== DATA UNDER STUDY ==
□ □ □ □
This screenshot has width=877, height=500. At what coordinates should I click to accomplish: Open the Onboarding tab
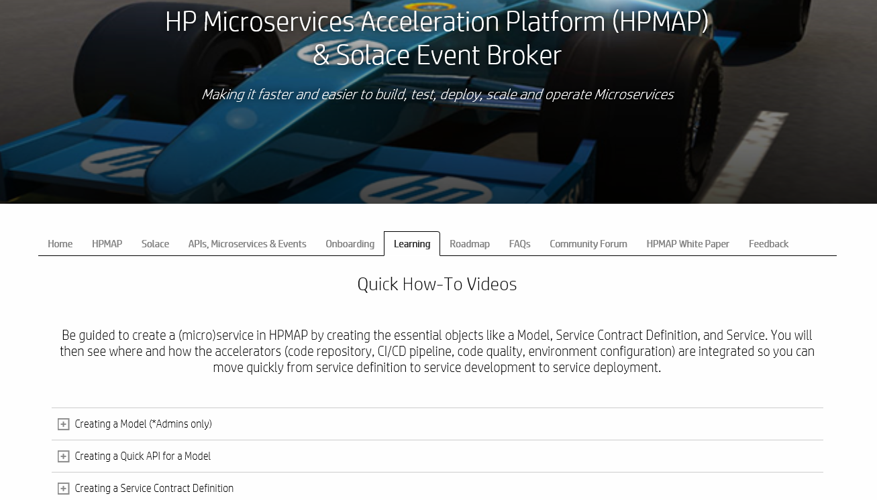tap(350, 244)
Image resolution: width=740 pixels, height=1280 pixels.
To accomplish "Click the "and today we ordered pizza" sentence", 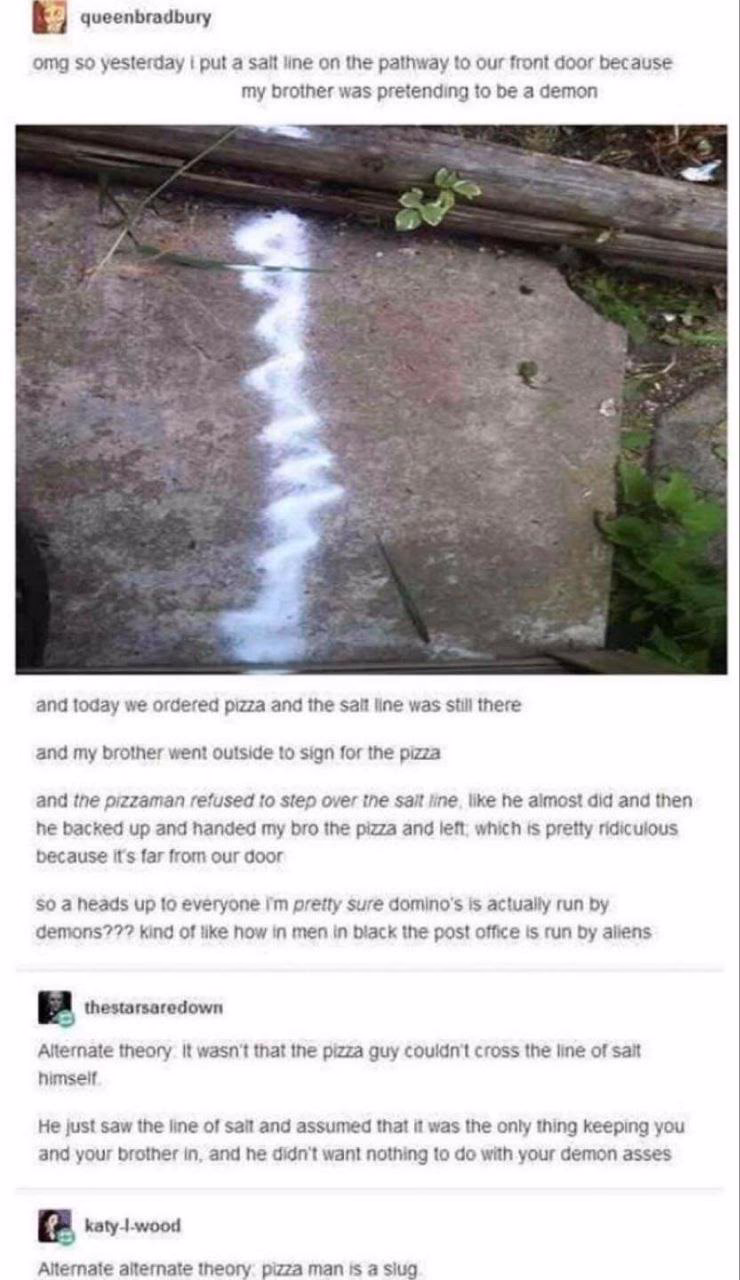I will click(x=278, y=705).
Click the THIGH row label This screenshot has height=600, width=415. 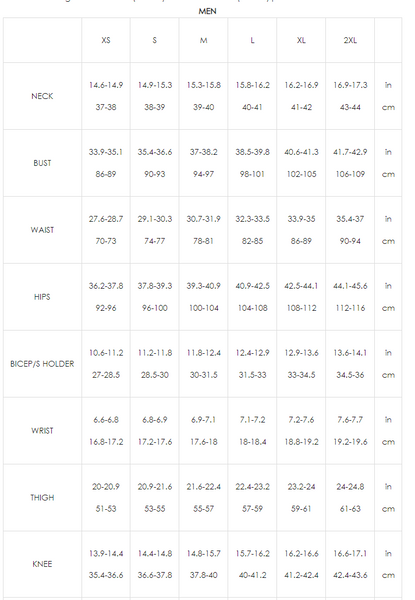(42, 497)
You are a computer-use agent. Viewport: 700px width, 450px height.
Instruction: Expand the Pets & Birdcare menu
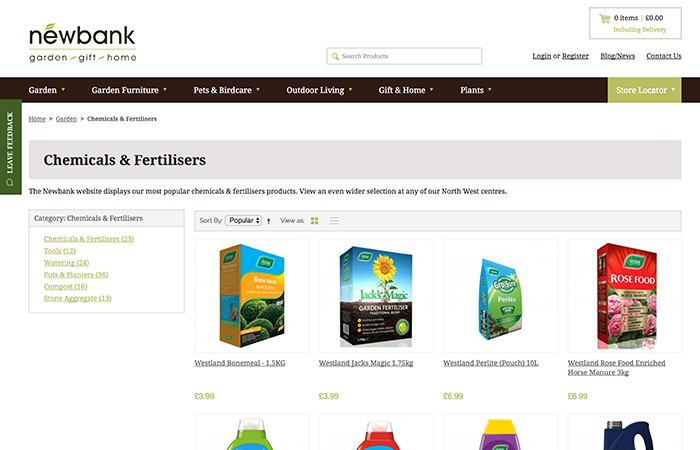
□ □ □ □
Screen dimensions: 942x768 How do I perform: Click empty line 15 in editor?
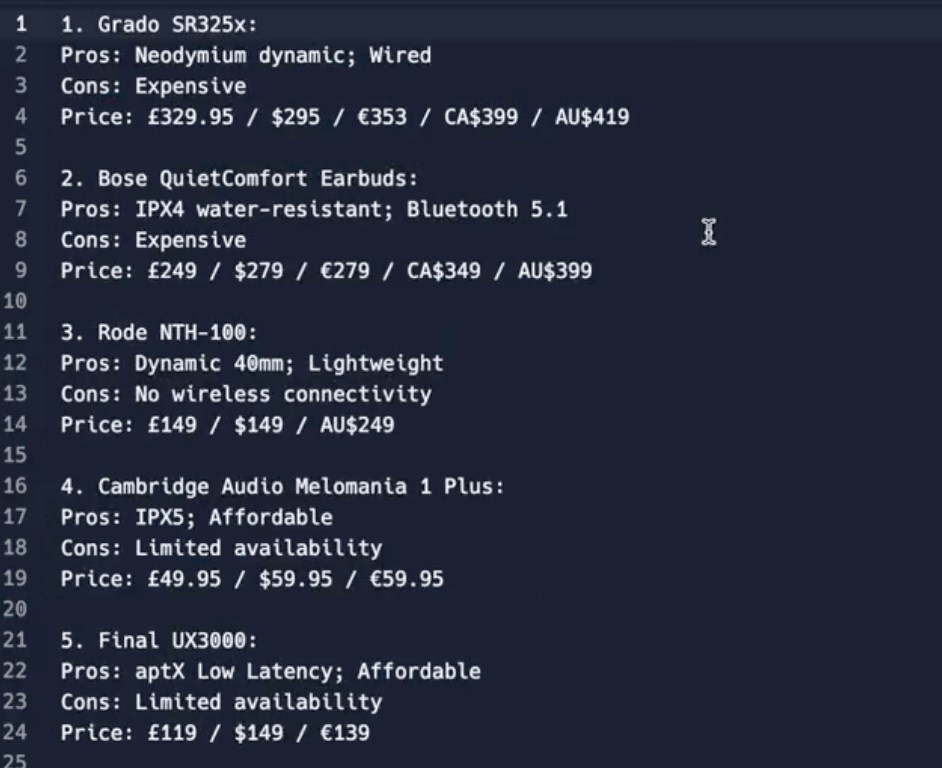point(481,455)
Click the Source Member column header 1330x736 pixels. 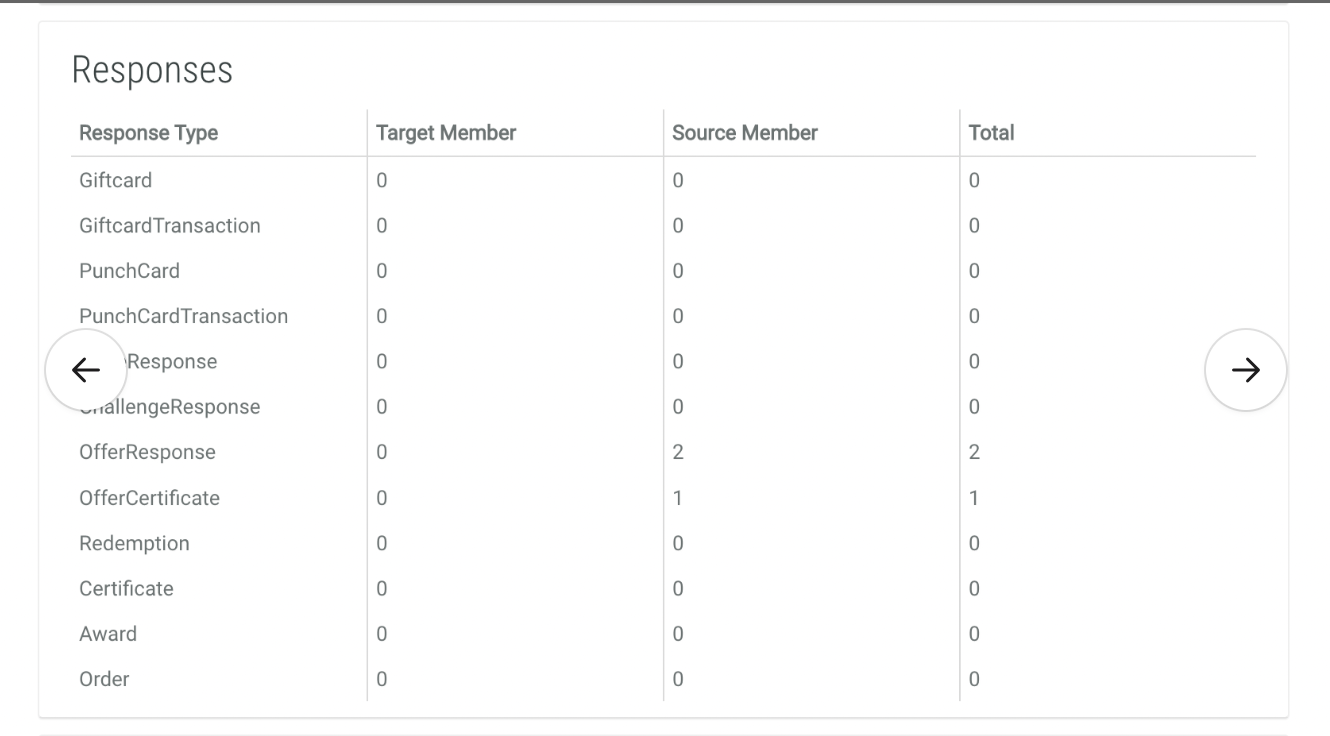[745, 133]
□ □ □ □
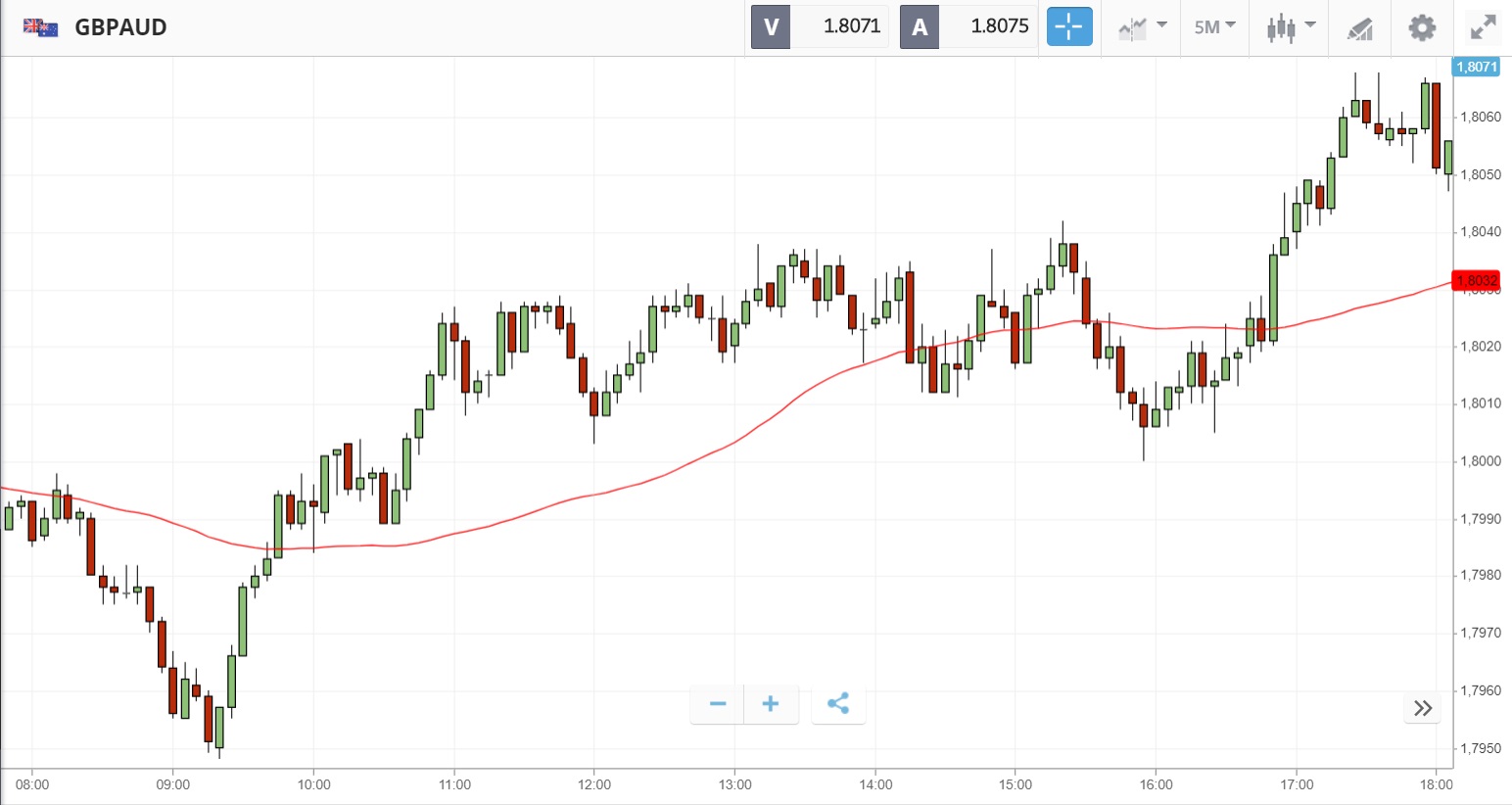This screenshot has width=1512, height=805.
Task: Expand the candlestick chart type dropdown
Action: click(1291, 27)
□ □ □ □
== EXERCISE DETAILS ==
The required output is the stretch of entries above from the line containing "You are a computer-use" through the line containing "Instruction: Expand the Pets & Birdcare menu", reproduced exactly.

== THE ANSWER ==
You are a computer-use agent. Viewport: 700px width, 450px height.
Instruction: Expand the Pets & Birdcare menu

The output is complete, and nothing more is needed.